Gut verzahnte Mobilitätsstrategie

von Redaktion

Peter Corticelli (FDP)

Fangen wir beim Klimaschutz an. Ich bin davon überzeugt, dass Klimaschutz nicht nur notwendig ist, sondern auch davon, dass er machbar ist. Auch unsere Region ist mit chemischer Industrie und Anlagenbau vergleichsweise gut aufgestellt. Nur: wir dürfen diese Chancen nicht zerreden und durch einseitige Politik verbauen. Verbote sind Gift, ebenso einseitige Förderpolitik: wir werden auf dem Land auch noch in den nächsten 2 bis 30 Jahren Individualverkehr benötigen – und nicht jeder Verkehr lässt sich mit den teuren E-Autos bewältigen, die auch mit Strom versorgt werden müssen. Eine gut verzahnte Mobilitätsstrategie, die den Wandel auch für die Bürger verkraftbar gestaltet, erfordert mehr als Dieselverbot und zwei Buslinien mehr am Tag. Uns Deutschen kommt da oft unser Perfektionismus in die Quere: statt Dinge einfach mal auszuprobieren, machen wir eine Wissenschaft draus, sammeln Fördergelder ein, beauftragen zwei unabhängige Unternehmensberatungen mit einem Machbarkeitskonzept, einem Umsetzungskonzept und einem Vermarktungskonzept, stellen eine tolle Homepage online – und wundern uns, warum die Bürger das teure und zweifellos gut gemeinte Angebot nicht annehmen. Und hier spannt sich der Bogen zur „Öko-Modellregion Mühldorfer Land“. Bei dieser unzweifelhaft ehrenwerten Initiative gewinnt man als Bürger den Eindruck, dass hier zwar viel gearbeitet, aber wenig erreicht wurde.

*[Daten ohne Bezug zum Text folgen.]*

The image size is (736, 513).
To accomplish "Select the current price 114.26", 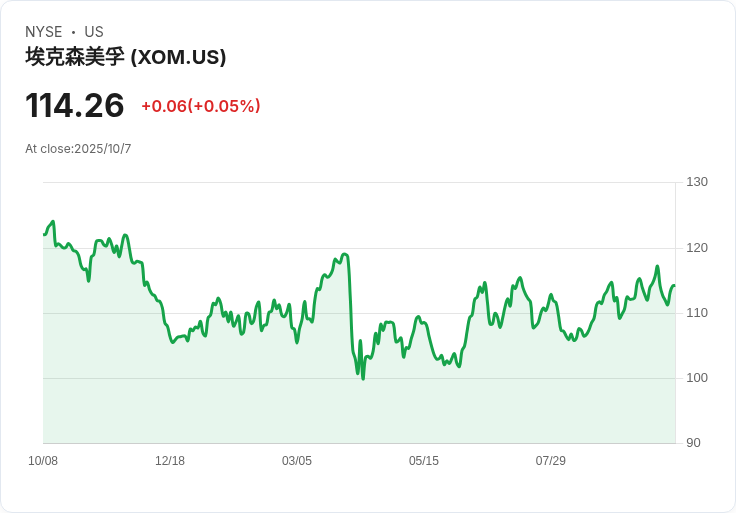I will 75,105.
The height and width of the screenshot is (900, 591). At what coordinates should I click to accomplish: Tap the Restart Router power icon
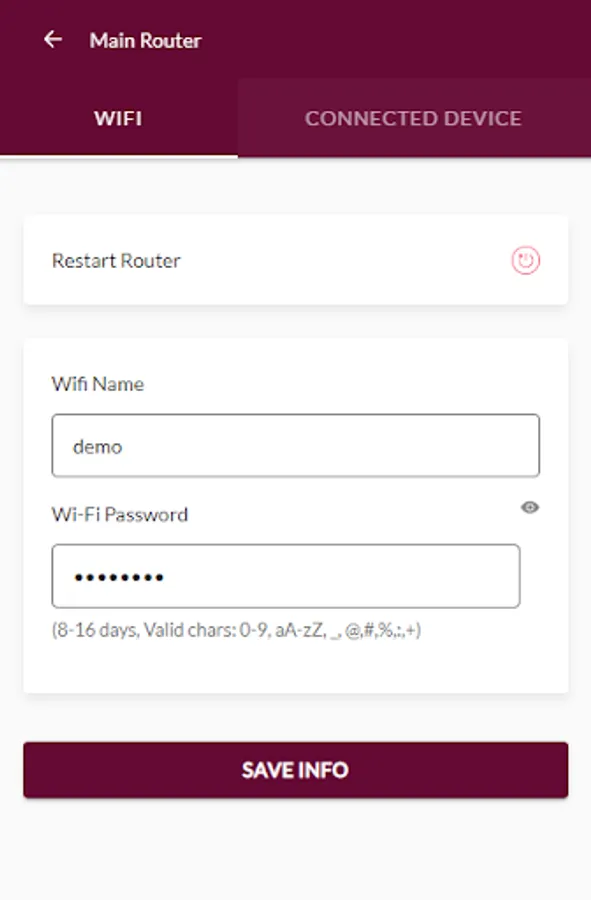click(526, 261)
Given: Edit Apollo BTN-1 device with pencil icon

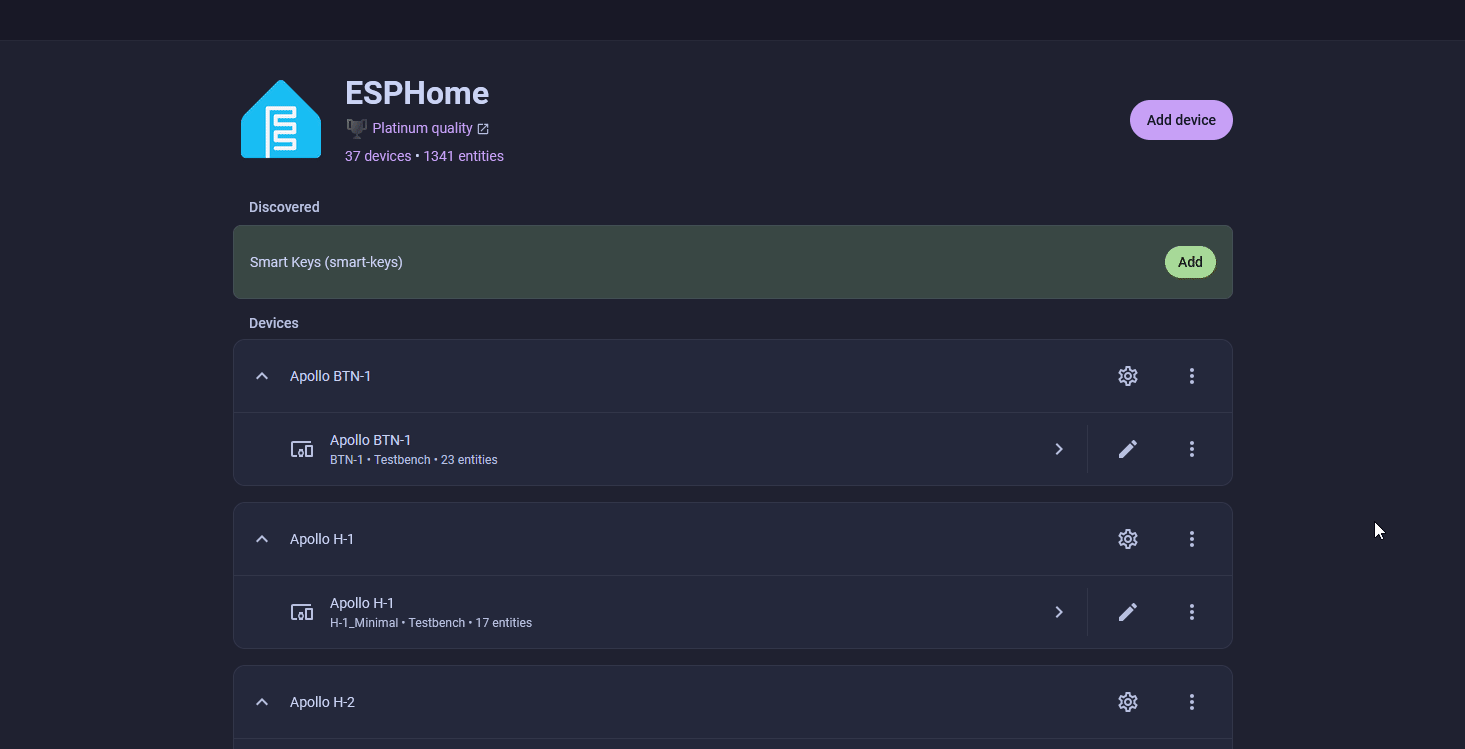Looking at the screenshot, I should click(x=1128, y=449).
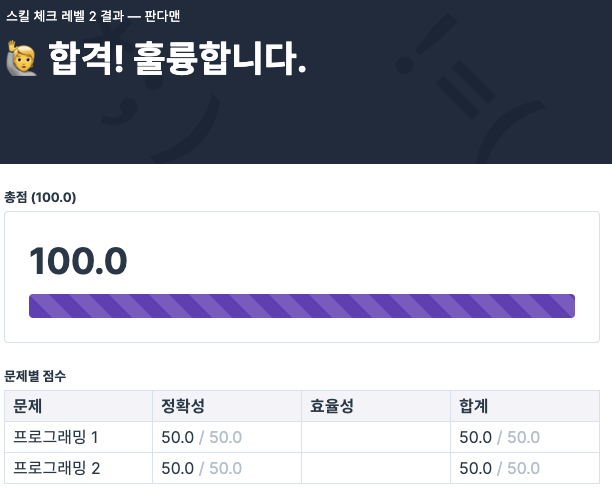Click the empty 효율성 cell for 프로그래밍 2
The height and width of the screenshot is (491, 612).
pos(375,468)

Das ist schade, denn gerade Konzepte wie Subsidiarität, regionale Wirtschaftskreisläufe und Eigenverantwortung bringen meine liberale Seele zum Strahlen. Ein Teil des Problems könnte in der Beschränkung auf „Bio“ und „Öko“ liegen: regionale Wertschöpfung ist auch dann klimaschonend, wenn konventionelle Erzeuger ihre Produkte direkt vermarkten können.